WHAT TO PRODUCE :: From the data underneath, reproduce exactly the stretch that begins at the line with "Task: Open the Star" and ends after the line with "Viewport: 1456px width, 817px height.".

*** RECORDS FOR THIS EXERCISE ***

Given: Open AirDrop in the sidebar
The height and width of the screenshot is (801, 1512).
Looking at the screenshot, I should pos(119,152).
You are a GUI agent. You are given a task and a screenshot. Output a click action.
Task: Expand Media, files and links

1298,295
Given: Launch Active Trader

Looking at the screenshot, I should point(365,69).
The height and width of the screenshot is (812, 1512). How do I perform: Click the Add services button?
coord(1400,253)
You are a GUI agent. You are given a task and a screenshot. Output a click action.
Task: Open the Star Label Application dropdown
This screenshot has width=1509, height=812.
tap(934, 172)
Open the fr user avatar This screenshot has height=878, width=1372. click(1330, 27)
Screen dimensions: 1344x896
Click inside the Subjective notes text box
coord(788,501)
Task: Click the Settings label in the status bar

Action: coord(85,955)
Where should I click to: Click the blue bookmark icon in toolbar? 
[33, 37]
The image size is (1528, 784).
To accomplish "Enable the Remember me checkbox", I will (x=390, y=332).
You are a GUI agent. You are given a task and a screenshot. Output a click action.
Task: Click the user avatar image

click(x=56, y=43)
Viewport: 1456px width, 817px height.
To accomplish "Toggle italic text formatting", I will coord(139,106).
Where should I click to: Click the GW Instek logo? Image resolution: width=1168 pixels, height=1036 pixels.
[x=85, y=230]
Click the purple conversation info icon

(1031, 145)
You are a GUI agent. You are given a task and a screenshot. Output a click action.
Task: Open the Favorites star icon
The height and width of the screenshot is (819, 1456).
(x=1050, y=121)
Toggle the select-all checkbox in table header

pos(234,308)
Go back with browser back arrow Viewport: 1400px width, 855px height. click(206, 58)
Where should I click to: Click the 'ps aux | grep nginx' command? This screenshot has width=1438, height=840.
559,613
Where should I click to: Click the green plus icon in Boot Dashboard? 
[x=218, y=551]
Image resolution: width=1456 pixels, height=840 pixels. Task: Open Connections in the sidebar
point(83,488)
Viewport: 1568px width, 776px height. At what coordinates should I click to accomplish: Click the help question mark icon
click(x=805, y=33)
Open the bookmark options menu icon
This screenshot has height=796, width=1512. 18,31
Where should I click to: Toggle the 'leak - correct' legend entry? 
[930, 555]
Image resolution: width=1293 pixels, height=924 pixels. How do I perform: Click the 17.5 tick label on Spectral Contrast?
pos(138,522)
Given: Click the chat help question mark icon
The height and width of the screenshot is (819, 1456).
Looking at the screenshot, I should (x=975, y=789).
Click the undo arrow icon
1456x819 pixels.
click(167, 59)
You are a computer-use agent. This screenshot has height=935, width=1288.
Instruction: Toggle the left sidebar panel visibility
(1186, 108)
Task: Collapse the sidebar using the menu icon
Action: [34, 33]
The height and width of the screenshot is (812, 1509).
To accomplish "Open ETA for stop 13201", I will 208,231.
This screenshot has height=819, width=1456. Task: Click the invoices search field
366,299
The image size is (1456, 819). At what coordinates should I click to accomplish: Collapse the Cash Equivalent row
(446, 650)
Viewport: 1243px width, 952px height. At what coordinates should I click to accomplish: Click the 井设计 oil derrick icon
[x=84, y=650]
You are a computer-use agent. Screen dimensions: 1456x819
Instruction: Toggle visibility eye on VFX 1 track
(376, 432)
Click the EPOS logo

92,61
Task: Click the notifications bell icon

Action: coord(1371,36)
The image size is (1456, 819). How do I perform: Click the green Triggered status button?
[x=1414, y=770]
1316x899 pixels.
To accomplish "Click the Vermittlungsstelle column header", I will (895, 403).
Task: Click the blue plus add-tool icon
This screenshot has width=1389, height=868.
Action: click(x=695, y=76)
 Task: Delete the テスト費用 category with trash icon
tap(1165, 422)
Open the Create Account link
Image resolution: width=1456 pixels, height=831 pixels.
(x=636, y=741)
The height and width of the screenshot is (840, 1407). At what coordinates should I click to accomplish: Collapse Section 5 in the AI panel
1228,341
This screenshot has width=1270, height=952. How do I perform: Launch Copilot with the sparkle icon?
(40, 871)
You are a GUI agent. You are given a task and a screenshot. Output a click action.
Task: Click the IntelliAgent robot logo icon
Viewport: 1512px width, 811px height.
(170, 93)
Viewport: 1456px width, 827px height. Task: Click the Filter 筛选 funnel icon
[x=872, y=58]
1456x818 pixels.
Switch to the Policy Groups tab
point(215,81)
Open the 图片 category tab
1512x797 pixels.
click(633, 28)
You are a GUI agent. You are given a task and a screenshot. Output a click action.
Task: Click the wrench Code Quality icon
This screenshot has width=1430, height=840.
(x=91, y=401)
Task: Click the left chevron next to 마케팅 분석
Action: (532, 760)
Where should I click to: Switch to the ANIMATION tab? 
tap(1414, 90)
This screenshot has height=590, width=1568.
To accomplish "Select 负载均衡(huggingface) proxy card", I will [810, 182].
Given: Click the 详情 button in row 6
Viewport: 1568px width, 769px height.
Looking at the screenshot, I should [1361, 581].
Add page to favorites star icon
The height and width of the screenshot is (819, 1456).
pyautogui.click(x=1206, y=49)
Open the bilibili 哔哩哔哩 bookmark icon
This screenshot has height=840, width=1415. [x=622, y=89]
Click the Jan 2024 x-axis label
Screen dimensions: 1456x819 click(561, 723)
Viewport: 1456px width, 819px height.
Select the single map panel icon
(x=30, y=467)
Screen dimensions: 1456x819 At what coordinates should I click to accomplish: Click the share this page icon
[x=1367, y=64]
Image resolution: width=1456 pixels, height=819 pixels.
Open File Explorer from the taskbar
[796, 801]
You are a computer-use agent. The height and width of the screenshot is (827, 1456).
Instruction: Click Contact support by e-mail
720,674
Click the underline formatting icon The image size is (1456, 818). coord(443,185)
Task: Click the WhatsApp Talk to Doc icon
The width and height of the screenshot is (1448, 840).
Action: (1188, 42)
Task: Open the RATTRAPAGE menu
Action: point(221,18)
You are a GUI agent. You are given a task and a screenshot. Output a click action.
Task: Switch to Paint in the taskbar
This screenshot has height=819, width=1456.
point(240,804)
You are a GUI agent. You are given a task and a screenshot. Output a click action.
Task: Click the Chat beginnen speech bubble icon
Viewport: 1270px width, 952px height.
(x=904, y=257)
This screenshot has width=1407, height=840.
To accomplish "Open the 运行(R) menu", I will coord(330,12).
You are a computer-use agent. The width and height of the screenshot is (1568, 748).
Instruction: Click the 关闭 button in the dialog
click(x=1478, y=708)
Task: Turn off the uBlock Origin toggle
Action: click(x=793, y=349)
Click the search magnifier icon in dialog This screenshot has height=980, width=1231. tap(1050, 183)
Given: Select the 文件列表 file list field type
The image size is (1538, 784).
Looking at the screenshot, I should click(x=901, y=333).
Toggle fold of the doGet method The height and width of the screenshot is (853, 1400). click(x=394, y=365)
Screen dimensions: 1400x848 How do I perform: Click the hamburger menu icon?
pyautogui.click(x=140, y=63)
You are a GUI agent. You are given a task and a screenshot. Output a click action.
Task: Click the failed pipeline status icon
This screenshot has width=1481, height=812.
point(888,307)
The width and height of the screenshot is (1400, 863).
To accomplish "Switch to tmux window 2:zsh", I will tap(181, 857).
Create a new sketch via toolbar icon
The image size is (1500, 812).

*** End of RECORDS FOR THIS EXERCISE ***

EXPECTED ANSWER ::
Task: Open the Star Label Application dropdown
This screenshot has width=1509, height=812.
tap(934, 172)
Open the fr user avatar This screenshot has height=878, width=1372. click(1330, 27)
Screen dimensions: 1344x896
Click inside the Subjective notes text box
coord(788,501)
Task: Click the Settings label in the status bar

Action: coord(85,955)
Where should I click to: Click the blue bookmark icon in toolbar? 
[33, 37]
The image size is (1528, 784).
To accomplish "Enable the Remember me checkbox", I will (x=390, y=332).
You are a GUI agent. You are given a task and a screenshot. Output a click action.
Task: Click the user avatar image

click(x=56, y=43)
Viewport: 1456px width, 817px height.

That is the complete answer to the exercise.